Global Climate Finance

Credits Jp Valery su Unsplash

Also financed a coal plant and hotels on the coast

(sustainabilityenvironment.com) – At the COP28 in Dubai we will talk a lot about climate finance. Finally, the rich countries have reached the goal of mobilizing $ 100 billion per year, but we must set the new post-2025 target, start closing the financial gap for adaptation to the climate crisis, and make operational the Loss and Damage Mechanism that will help the most vulnerable countries not to end up crushed by the impact of climate change. But above all, the COP28 climate conference has to change dramatically from the way climate finance has been made available so far. The reason? About $2 out of 3 pledged was never paid out, or ended up in projects that have little to do with the contrast of the climate crisis.

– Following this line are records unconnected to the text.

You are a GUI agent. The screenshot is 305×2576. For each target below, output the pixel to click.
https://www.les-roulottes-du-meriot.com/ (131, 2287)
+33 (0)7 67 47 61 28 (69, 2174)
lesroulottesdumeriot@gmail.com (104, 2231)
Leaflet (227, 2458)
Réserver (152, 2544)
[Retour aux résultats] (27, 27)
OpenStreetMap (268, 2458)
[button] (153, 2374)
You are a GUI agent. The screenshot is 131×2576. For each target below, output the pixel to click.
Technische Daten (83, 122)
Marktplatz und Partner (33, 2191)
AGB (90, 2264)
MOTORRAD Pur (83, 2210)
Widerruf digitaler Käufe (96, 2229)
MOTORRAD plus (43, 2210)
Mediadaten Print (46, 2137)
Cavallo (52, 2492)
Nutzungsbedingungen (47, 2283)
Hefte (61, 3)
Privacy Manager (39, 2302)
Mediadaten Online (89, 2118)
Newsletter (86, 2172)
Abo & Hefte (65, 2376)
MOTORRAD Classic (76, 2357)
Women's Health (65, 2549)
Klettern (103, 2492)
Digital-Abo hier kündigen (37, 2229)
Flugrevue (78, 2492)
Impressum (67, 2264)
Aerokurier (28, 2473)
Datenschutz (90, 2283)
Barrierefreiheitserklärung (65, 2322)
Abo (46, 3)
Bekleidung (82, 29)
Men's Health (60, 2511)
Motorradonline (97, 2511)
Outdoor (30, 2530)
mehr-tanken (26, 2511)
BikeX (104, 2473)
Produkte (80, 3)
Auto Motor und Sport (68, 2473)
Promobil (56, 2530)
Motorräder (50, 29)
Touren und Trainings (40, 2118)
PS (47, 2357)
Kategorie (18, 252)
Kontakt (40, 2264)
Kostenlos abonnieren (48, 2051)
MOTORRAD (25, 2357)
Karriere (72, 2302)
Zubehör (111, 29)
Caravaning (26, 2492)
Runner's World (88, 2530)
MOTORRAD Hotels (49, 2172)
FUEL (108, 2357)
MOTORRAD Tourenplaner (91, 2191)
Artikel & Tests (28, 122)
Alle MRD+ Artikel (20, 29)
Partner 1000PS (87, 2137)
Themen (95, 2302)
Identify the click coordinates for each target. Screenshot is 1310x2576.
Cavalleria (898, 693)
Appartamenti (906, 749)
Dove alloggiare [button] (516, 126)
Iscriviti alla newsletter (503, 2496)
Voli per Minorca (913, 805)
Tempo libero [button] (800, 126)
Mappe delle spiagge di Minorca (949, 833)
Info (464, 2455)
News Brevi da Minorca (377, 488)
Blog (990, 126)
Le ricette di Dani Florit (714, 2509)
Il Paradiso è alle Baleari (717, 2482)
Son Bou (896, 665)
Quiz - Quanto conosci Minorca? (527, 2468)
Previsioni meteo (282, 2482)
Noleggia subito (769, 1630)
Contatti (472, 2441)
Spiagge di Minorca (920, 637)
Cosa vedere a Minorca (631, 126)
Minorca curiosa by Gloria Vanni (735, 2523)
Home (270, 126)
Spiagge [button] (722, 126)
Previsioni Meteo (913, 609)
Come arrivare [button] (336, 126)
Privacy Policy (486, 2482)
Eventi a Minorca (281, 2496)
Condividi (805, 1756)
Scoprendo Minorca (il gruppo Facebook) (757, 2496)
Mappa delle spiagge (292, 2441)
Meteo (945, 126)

To reveal this is a report by ONE Campaign, which has reckoned in the pocket of finance for the climate promised by countries with the most advanced economies between 2013 and 2021. The data comes from the official reporting of the states, on which the elaborations of the OECD and the UN Framework Convention on Climate Change (UNFCCC) are based.

Where does climate finance go?

The total theoretical, or declared, of finance for the climate mobilized in the period under examination reaches 343 billion dollars. But many vulnerable countries have received far fewer resources than those promised. Particularly in Africa. According to data from the advocacy group, Nigeria got 75% less than agreed, a shortfall of $4.5 billion. Kenya missed the same amount. While Senegal received $2.8 billion less than was promised.

Of the funds earmarked, again in theory, for projects and interventions to combat the climate crisis and improve mitigation and adaptation measures, a not-so-small part has been allocated to anything else. Analyzing the data, ONE Campaign notes that climate finance has even been channelled into the construction of a coal-fired power plant, or on works that have nothing to do with climate change as a hotel on the coast.

“There is no verification or control whatsoever of what is reported,” he told Reuters, who saw the report preview, David McNair, executive director of the association’s global policy. “There is no kind of responsibility”.